The slave of Ben Faka’s coffee-maker interrupted our conversation by bringing the coffee in two little earthenware cups on a tin tray: the cups have no handles, but are fixed in small brass saucers; the coffee seemed to me delicious—it was served with the grounds; and the two cups sweetened with brown sugar, and a couple of pipes to smoke, cost a penny.
Even now I cannot think of that day without emotion: it was so unlike all the rest of my captivity; we suffered neither ill usage, cold, nor hunger; the weather was beautiful, we had plenty of fruits, and Abd-el-Kader and Ben Faka were even kind to us: in short, to us it was a day of positive enjoyment.
It has been asserted that Abd-el-Kader received no supplies from Morocco; this statement is contradicted by facts which I myself witnessed. On the 7th of August, 1836, a convoy arrived at the Sultan’s camp, from Morocco, bringing flints, scull-caps, slippers, trowsers, and cloaks enough for six hundred men. On the 15th of August there came fifteen camels loaded with powder and ball, also from Morocco. On the 25th of August Abd-el-Kader received from Morocco a store of biscuits and saltpetre. Every time that these supplies arrived at the camp the Arabs testified the greatest joy and exultation, and received the chief of the convoy with the same honours that they pay to Abd-el-Kader.
On the 28th of August two Arab spies came to the camp, one of them bringing a number of gun-flints which he had bought at Oran, and the other some despatches entrusted to him by the French authorities at Tlemsen for the Commandant at Oran, and to which he was to take back an answer.
Abd-el-Kader unsealed them, and having sent for Meurice, ordered him to read them. Meurice obeyed, and the Sultan resealed and sent them on to their address.
A few days after, the same Arab filling the double office of courier to the French and spy to Abd-el-Kader, returned to the camp with the answer from General Létang the Commandant of Oran, to the Commandant of Tlemsen. Abd-el-Kader sent for me, and after very carefully unsealing General Létang’s letters, he ordered me to read them aloud.

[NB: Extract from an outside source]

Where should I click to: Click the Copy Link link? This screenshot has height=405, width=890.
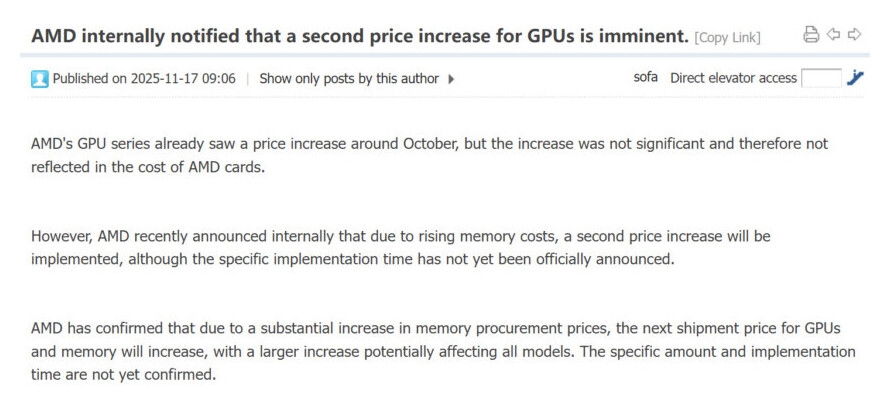727,38
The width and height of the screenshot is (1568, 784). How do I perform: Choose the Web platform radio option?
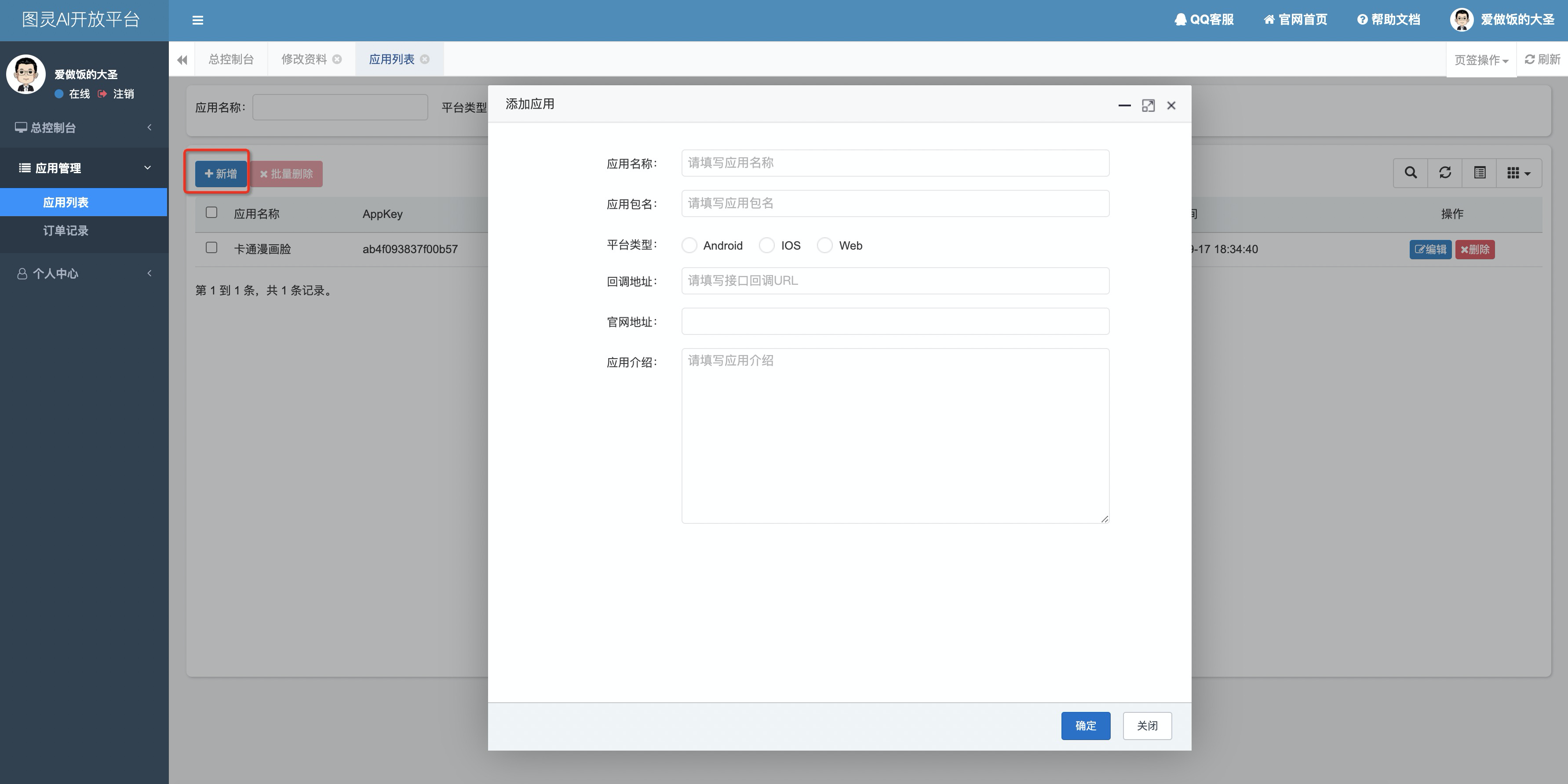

In them the General informed the Commandant of Tlemsen, that he had returned from his expedition against the Beni Amers, having achieved it without striking a single blow, and that he had plundered the silos[5] of the Arabs.
The officers of the brig Loiret, added General Létang, were foolish enough to go out shooting at Arzew, and Lieutenant De France fell into the hands of the Arabs.
I took very good care not to read the first part of the letter, but only what related to myself.
“Is that all?” said the Sultan; “surely thou hast deceived me?”
“Read it yourself,” said I, “and you will see.”